“I’ve been very alarmed at what’s going on in our school,” Xi Van Fleet said to the Loudoun County school board. “You are now training our children to be social justice warriors and to loathe our country and our history. Growing up in Mao’s China, all of this seems very familiar.” Around 65 million Chinese died from Mao Zedong’s ongoing attempt to convert China into a socialist nation. Political prisoners, executions, and famine became the routine. The “Great Leap Forward” featured the collectivization of China’s agriculture, resulting in gross mismanagement of food distribution and ultimately mass starvation. According to Van Fleet, she fled China when she was 26 and her son graduated from Loundoun back in 2015. She issued a chilling warning about the similarities she sees in critical race theory and what she saw in the brutal Mao tenure.
“The communist regime used the same theory to divide people, the only difference is they used class instead of race. During the cultural revolution I witnessed students and teachers turned against each other, we changed school names to be politically correct. We were taught to denounce our heritage. The red guards destroyed anything that was not communist. Old statues, books and anything else.” Van Fleet recalled some of the horrors of growing up under Mao. The Cultural Revolution began when she was 6 years old, she said, and immediately pitted students and teachers and against one another by hanging “Big Posters” in hallways and the cafeteria where students could write criticisms against anyone deemed ideologically impure.
“One of the teachers was considered bourgeoisie because she liked to wear pretty clothes,” Van Fleet said. “So the students attacked her and spat on her.
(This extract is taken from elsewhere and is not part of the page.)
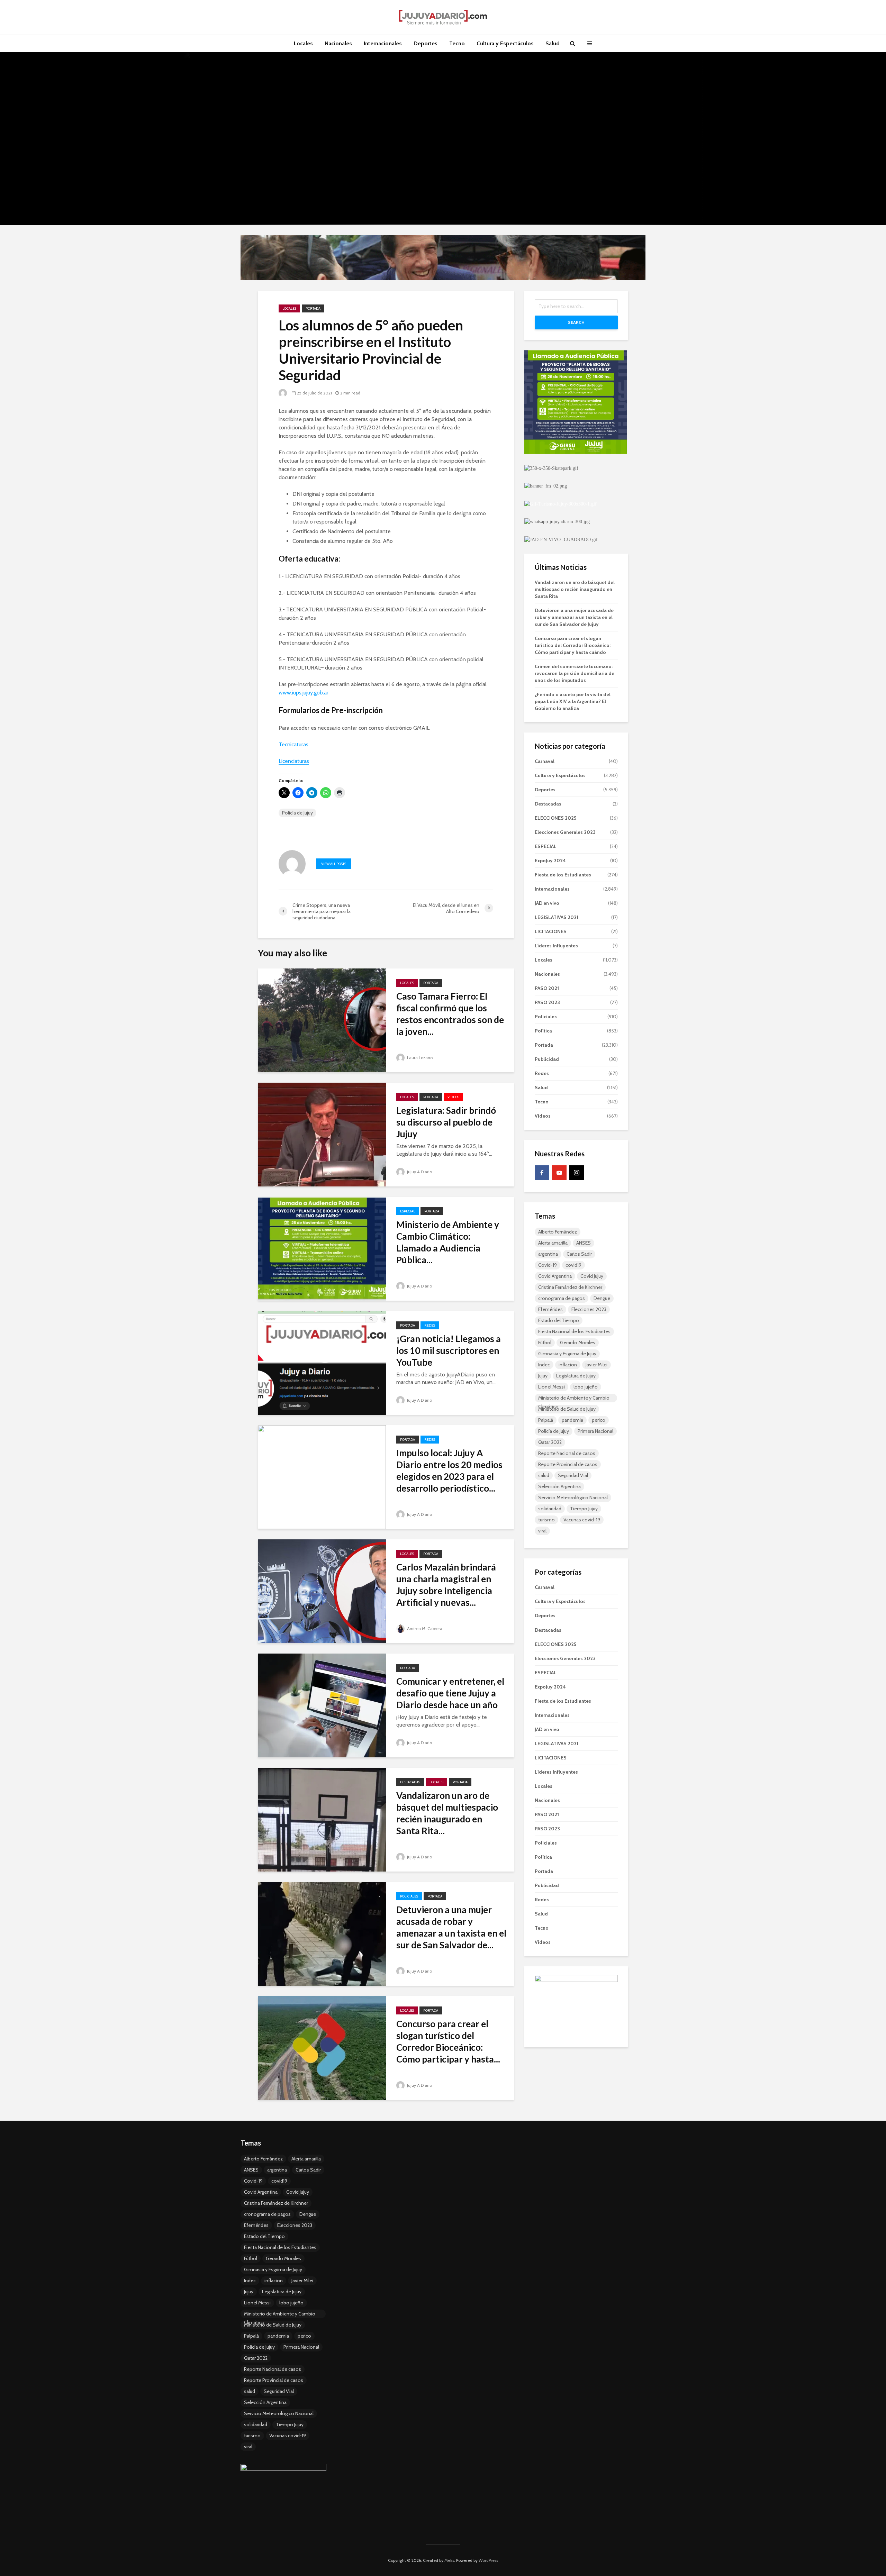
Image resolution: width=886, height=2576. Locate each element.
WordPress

We were also encouraged to report on each other, just like the student equity ambassador program today. This is indeed the American version of the Chinese cultural revolution. The Critical Race Theory has its roots in cultural Marxism. It should have no place in our schools.” The students and parents in attendance responded with applause. Van Fleet said it’s “heartbreaking” to see communist ideas and values taking root. “I feel like it’s such a free country, with books on both sides of an issue. I can’t really just say what I mean, even though the other side can say whatever. To me, and to a lot of Chinese, it is heartbreaking that we escaped communism and now we experience communism here.”